▶ _WHAT IS NEEDED_
The lines to copy run from the one containing "You are a computer-use" to the very end of the records; give them exactly, and only them, without pictures.
= Beginning of Section =
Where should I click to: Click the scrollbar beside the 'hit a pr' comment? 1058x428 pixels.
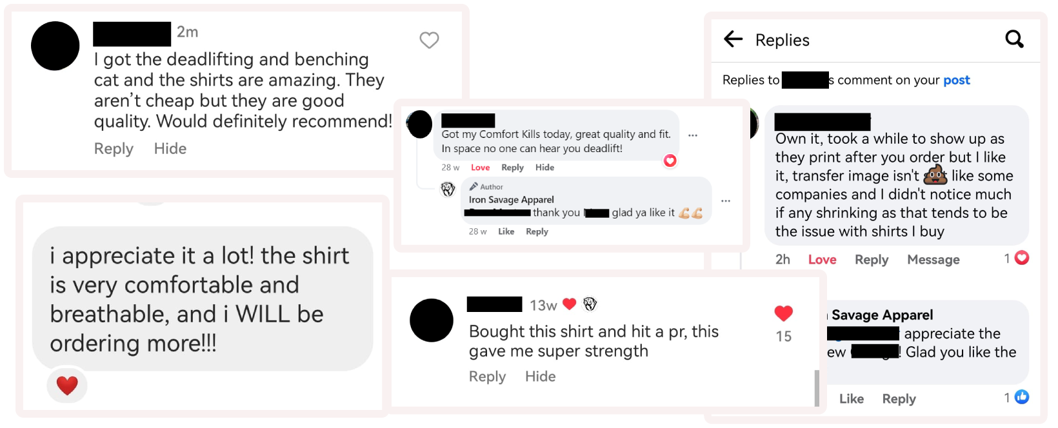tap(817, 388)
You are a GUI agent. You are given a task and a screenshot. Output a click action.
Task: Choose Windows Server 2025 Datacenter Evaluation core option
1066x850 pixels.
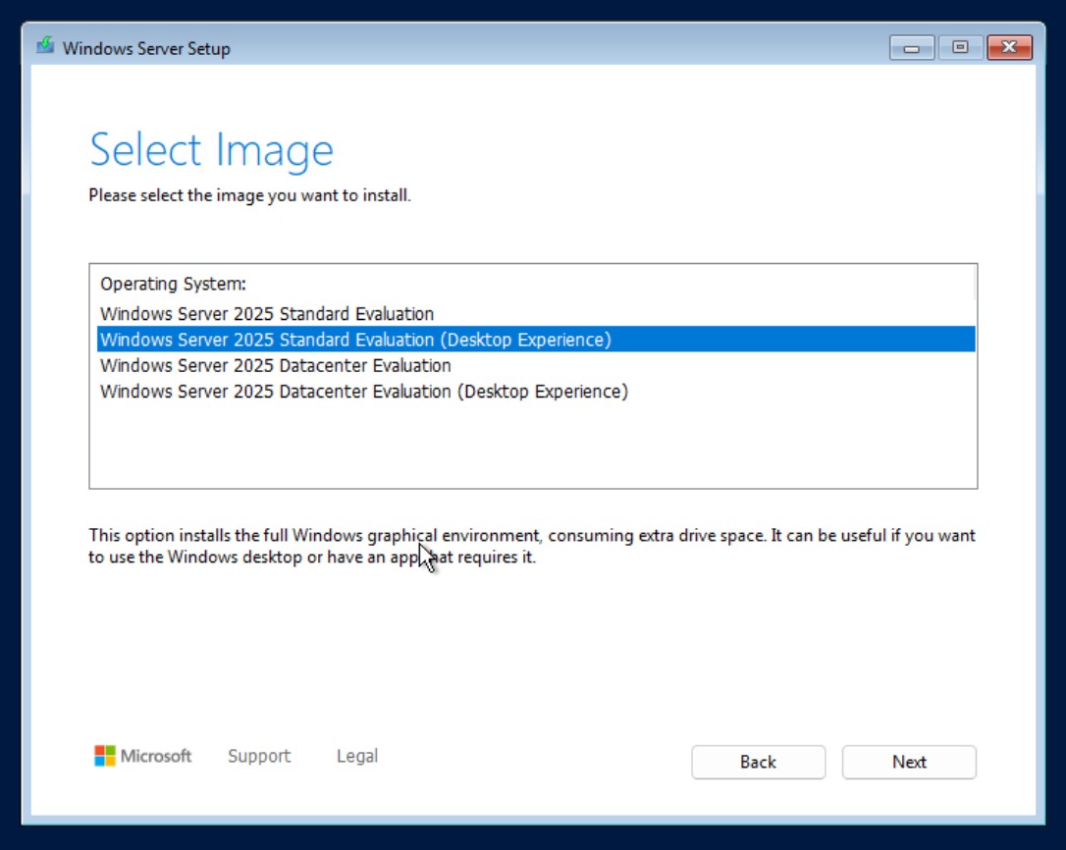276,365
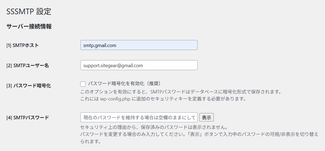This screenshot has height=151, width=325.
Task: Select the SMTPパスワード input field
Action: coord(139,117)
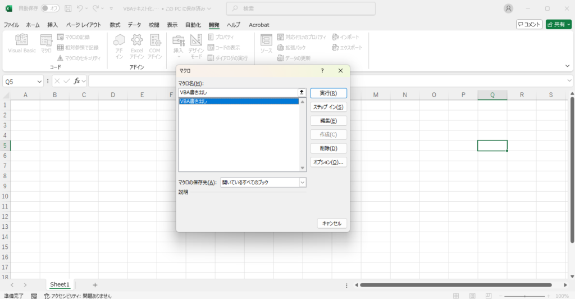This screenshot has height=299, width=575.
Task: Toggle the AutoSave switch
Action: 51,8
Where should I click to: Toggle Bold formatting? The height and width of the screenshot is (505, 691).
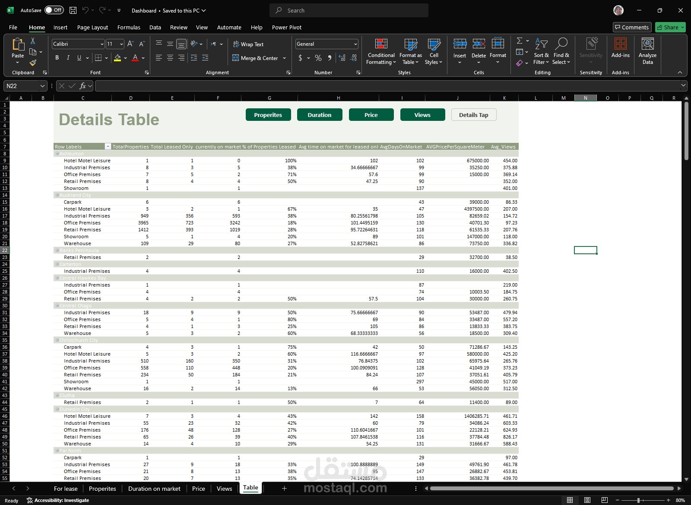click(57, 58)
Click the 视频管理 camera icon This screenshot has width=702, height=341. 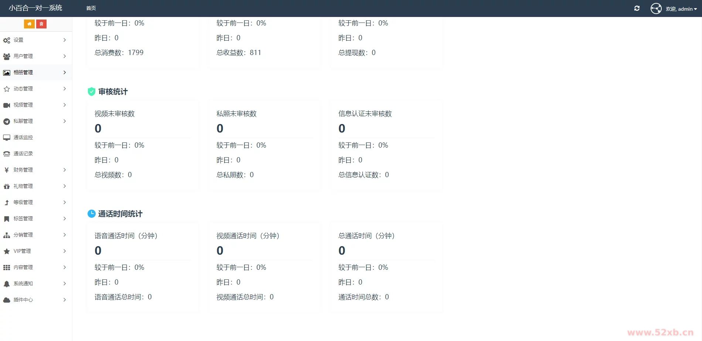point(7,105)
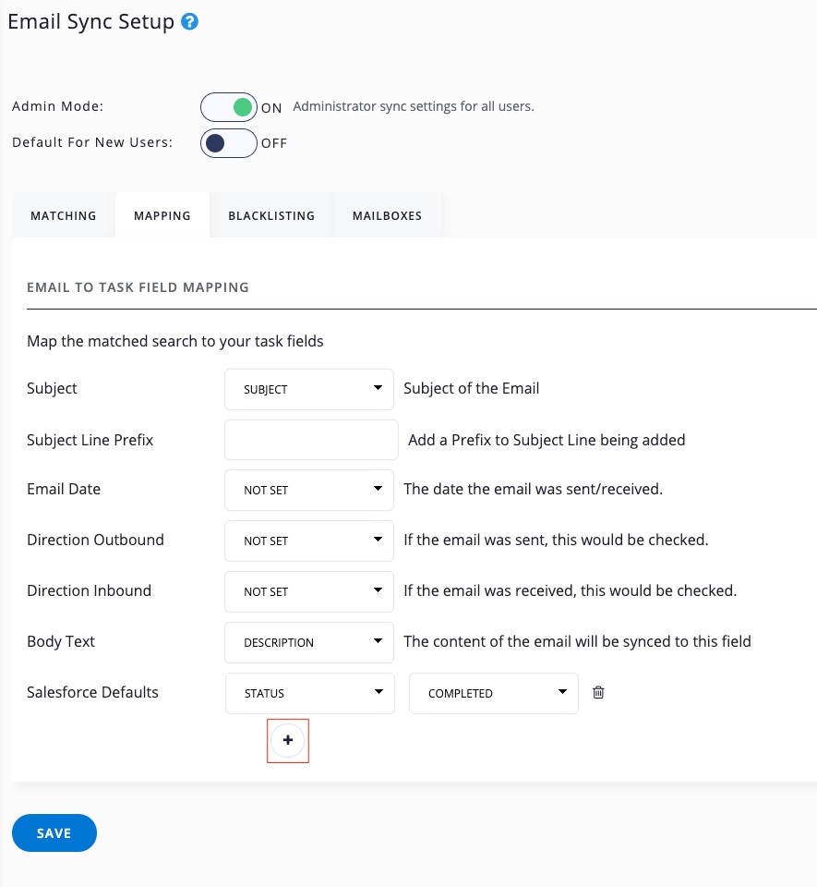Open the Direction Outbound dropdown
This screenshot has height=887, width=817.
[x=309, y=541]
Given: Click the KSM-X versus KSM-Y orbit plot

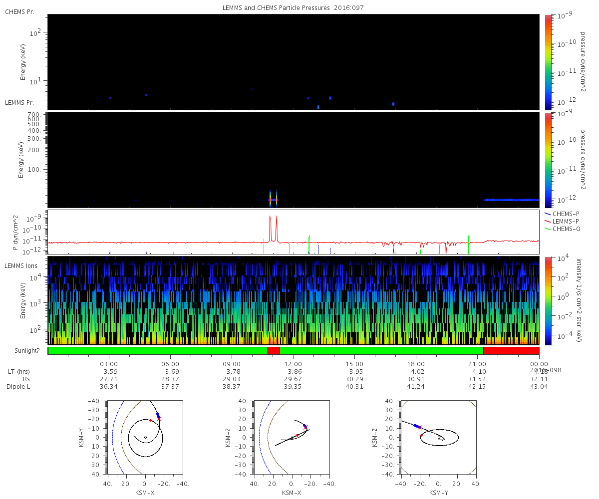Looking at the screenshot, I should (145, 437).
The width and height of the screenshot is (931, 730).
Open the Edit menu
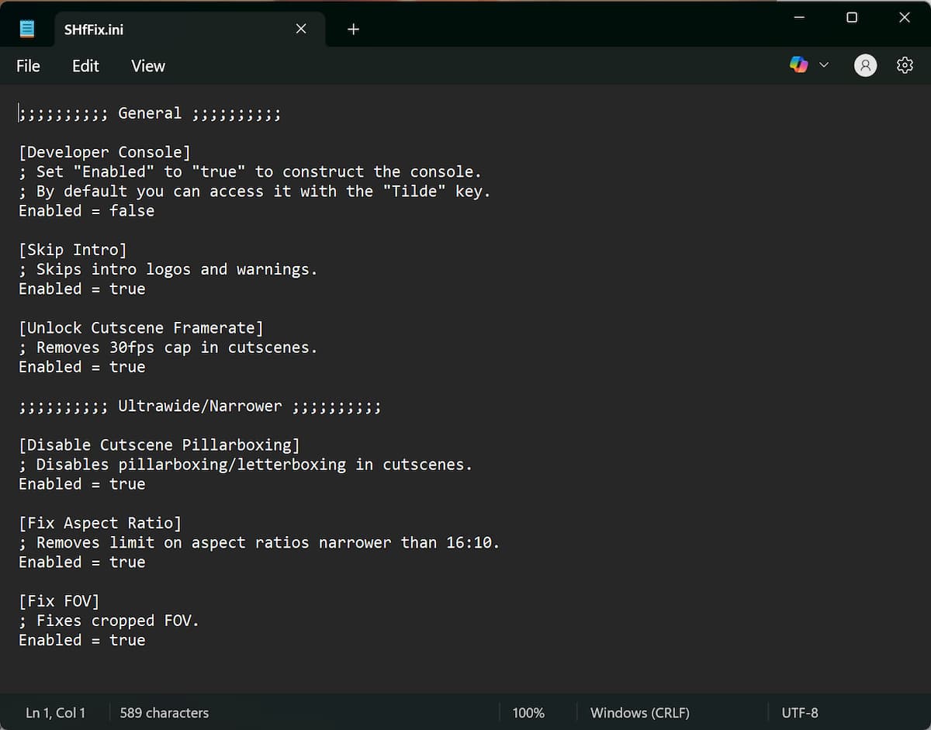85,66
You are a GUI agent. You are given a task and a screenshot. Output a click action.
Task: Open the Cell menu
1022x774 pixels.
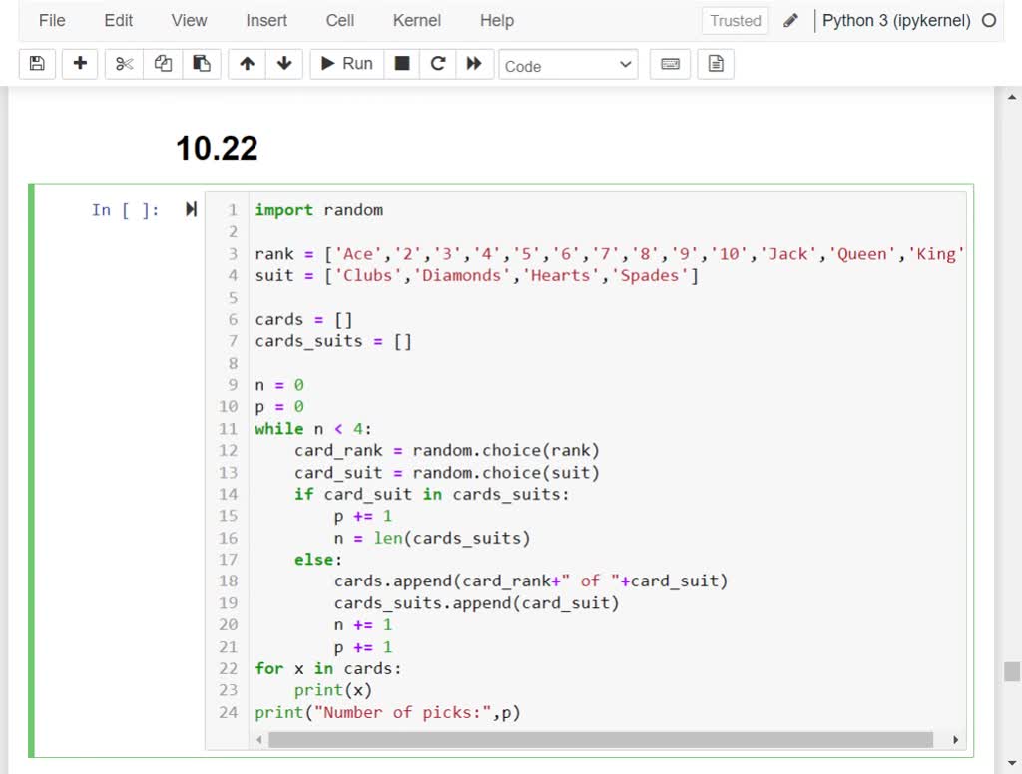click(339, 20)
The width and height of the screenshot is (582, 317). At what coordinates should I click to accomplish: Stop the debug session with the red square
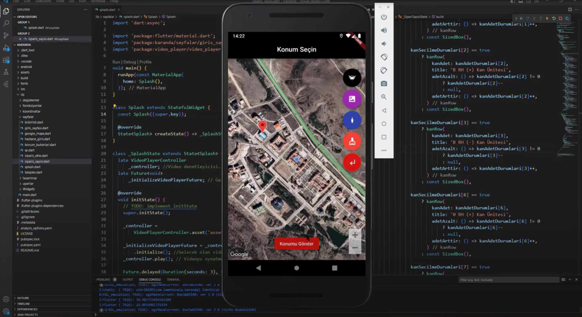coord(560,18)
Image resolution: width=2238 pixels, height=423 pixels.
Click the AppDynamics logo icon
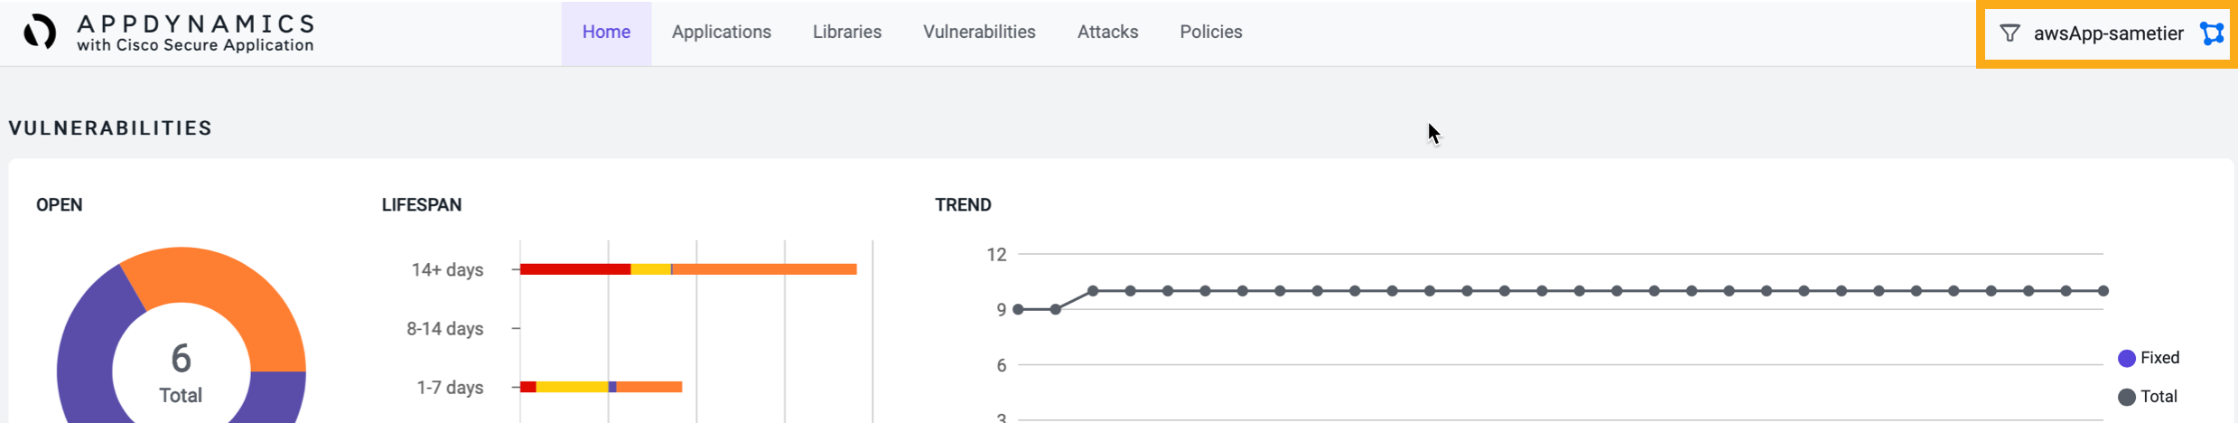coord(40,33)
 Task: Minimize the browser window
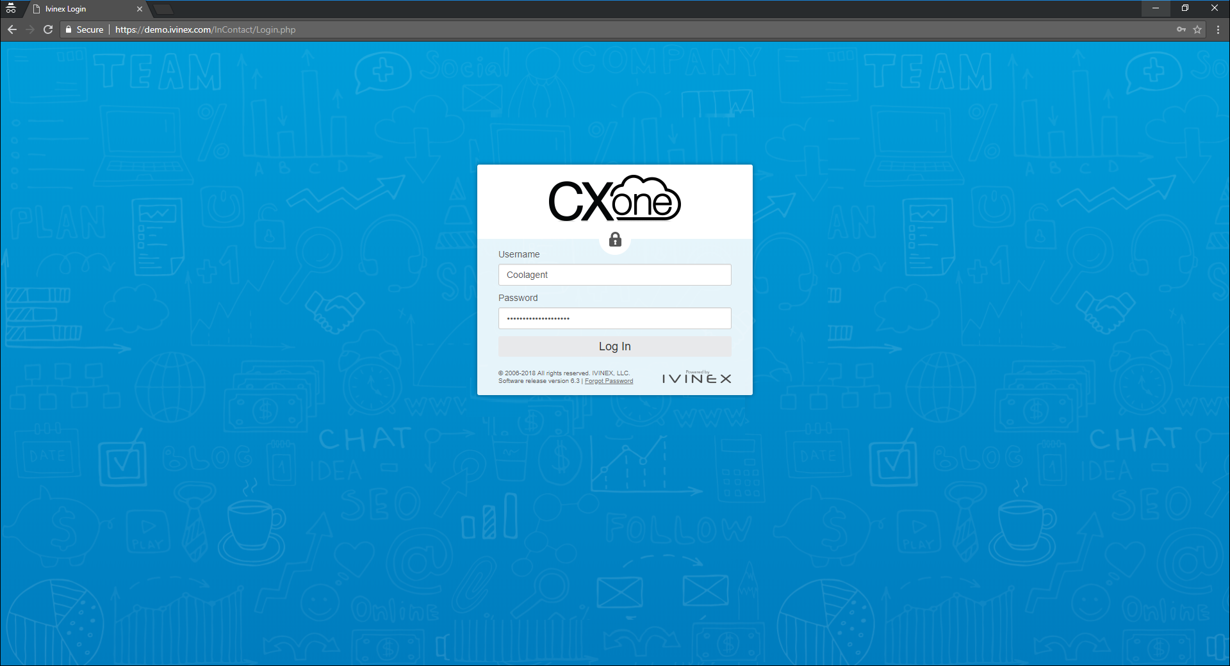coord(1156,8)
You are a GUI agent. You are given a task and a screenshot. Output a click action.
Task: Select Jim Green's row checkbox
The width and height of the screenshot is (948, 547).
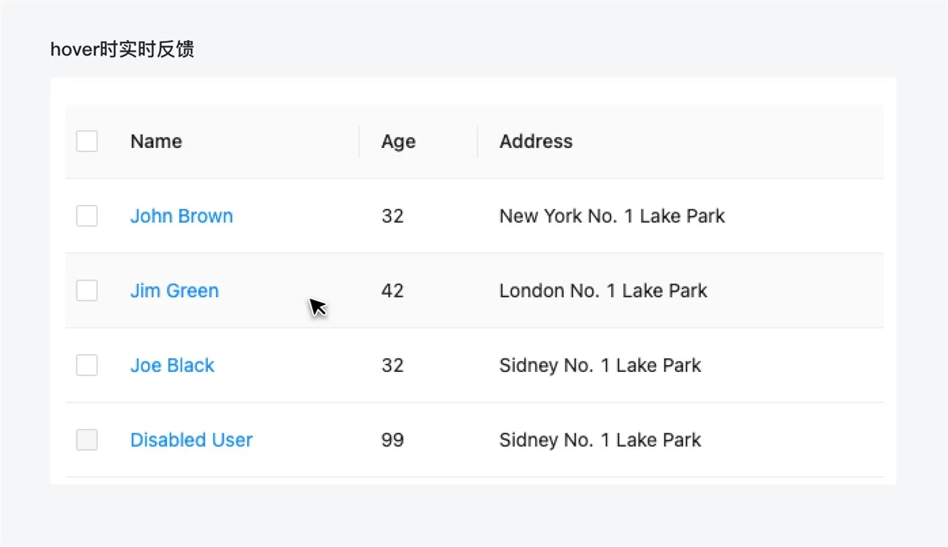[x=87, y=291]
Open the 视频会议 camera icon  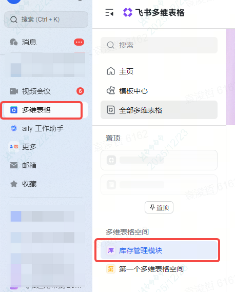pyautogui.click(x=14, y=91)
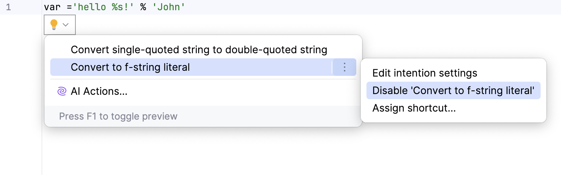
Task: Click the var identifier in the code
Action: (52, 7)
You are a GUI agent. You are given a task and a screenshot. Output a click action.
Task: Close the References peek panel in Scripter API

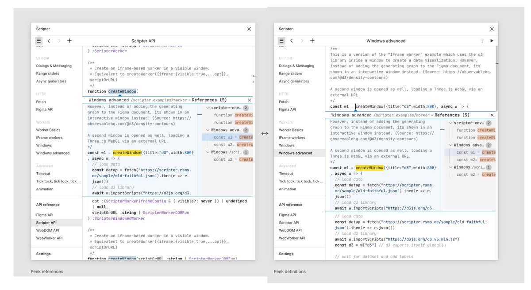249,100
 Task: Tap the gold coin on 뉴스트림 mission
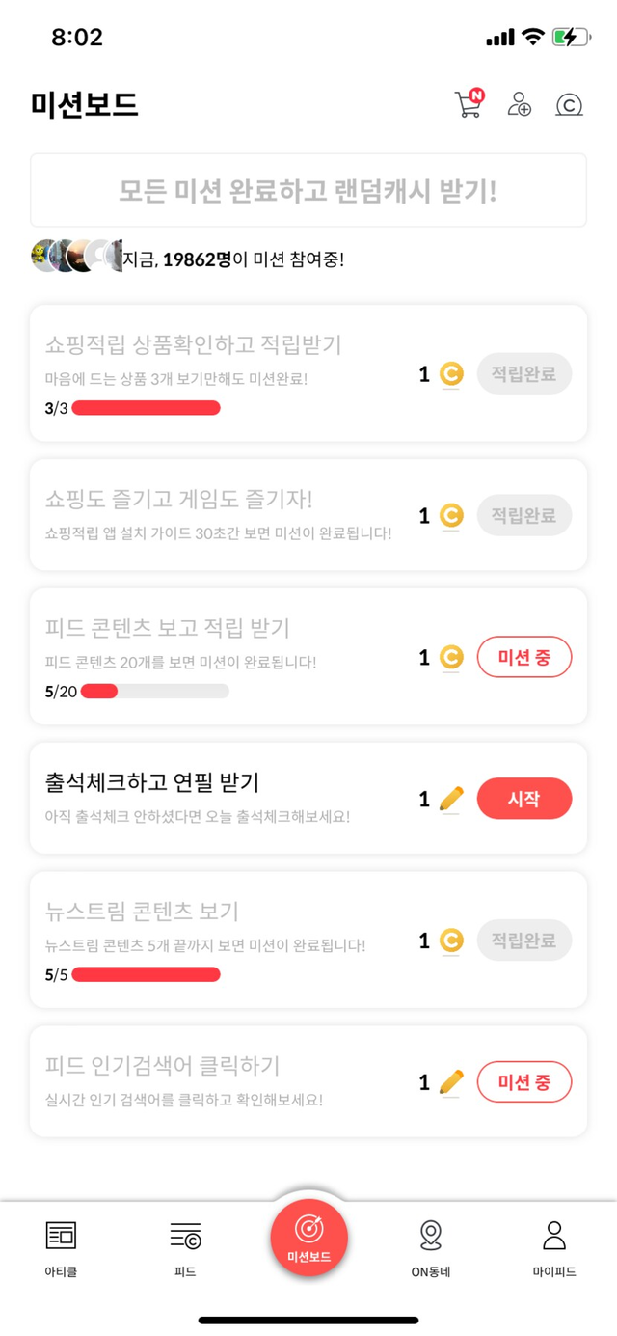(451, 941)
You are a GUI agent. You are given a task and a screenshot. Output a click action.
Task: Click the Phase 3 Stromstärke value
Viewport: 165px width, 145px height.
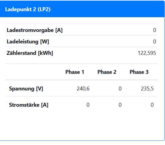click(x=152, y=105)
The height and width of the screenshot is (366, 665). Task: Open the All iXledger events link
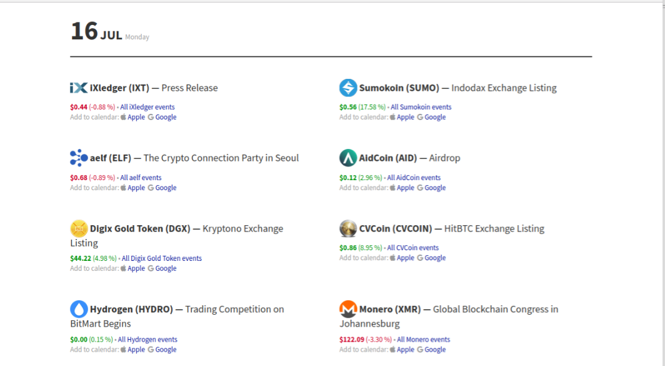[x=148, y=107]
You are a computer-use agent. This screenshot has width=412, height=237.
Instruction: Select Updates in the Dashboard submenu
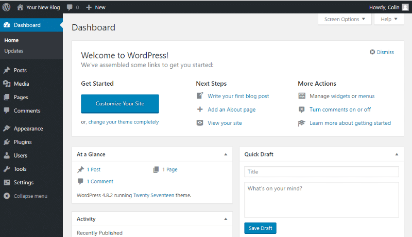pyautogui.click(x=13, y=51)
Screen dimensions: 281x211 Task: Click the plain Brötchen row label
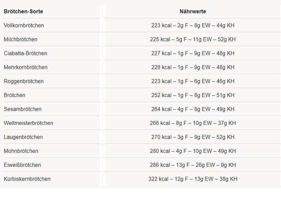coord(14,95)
= End of Section =
▶ _FINISHED TASK_
You are a computer-use agent. This screenshot has width=412, height=237.
Instruction: Select Updates in the Dashboard submenu
pyautogui.click(x=13, y=51)
Screen dimensions: 281x211 Task: Click the plain Brötchen row label
coord(14,95)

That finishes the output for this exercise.